3. Olhando as demandas do consumidor fiel

Em uma situação de abundância, teme-se a perda de foco em relação aos consumidores fiéis, isto é, aqueles que investiram no passado e tornaram-se irreversíveis em relação ao gás, tirando o maior valor adicionado do uso desse combustível. Claro que nesse cenário de crise econômica profunda, todos os consumidores estarão contentes se puderem economizar em sua conta energética. Porém, dificilmente uma empresa será salva porque reduziu suas despesas com energia. Por outro lado, olhando-se um passo a frente, como sugere o nosso colega Paul Poulallion, os sistemas de suprimento de energia tendem a ficar restritos, tendo em vista a redução dos investimentos. Assim, os consumidores cativos verão seus riscos de suprimento aumentar no futuro. Seria possível utilizar esse momento de transição para se construir estoques estratégicos que garantam maior segurança de suprimento aos consumidores cativos?

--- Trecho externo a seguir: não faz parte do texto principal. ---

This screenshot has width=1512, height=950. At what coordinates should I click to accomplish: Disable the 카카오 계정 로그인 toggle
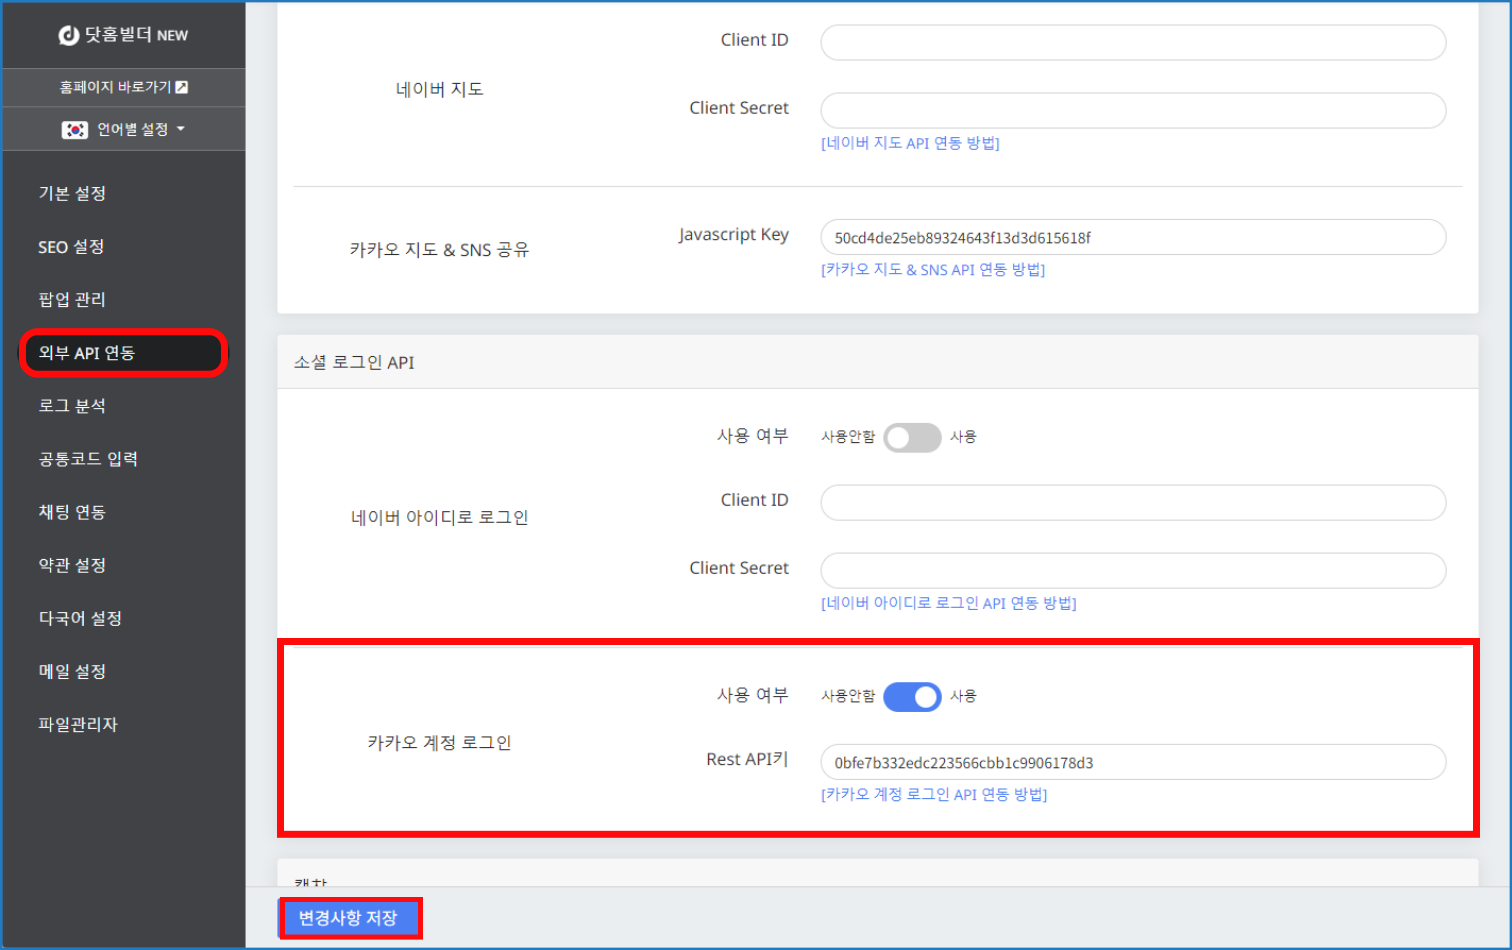coord(912,697)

4. Papel social e universal do gás

E nessa mesma transição, quando há disponibilidade de gás e preços que podem ser substancialmente mais baixos (ainda que transitoriamente), pode-se conceber um plano agressivo de captação de novos consumidores, ainda não conectados ao sistema de suprimento de gás? Como se promover investimentos massivos na conversão de novos consumidores, na incorporação de tecnologias e equipamentos a gás, em instalações e construção de logísticas apropriadas? Quando o país necessita de investimentos que possam gerar empregos e movimentar a economia, talvez seja mais razoável imaginar um papel mais social e universal do gás ao invés de se vislumbrar reduções de custos de energia para os consumidores existentes.

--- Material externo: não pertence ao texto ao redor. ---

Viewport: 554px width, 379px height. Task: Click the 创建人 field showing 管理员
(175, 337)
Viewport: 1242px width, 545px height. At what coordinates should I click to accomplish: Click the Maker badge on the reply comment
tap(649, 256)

5. Criando “bolhas de consumo” compatíveis com as “bolhas de oferta”

Por fim, como não se podem esquecer os desafios de curto prazo de se desovar uma bolha de suprimento de gás, talvez a solução mais plausível encontre-se em se identificar potenciais bolhas de consumo, que possam ser criadas rapidamente, para absorver o excesso de gás, mas sem gerar tumulto no mercado como um todo, e sem gerar passivos contratuais para o futuro (isto é, a indústria de gás não pode se obrigar a garantir suprimentos de gás barato no médio e longo prazo).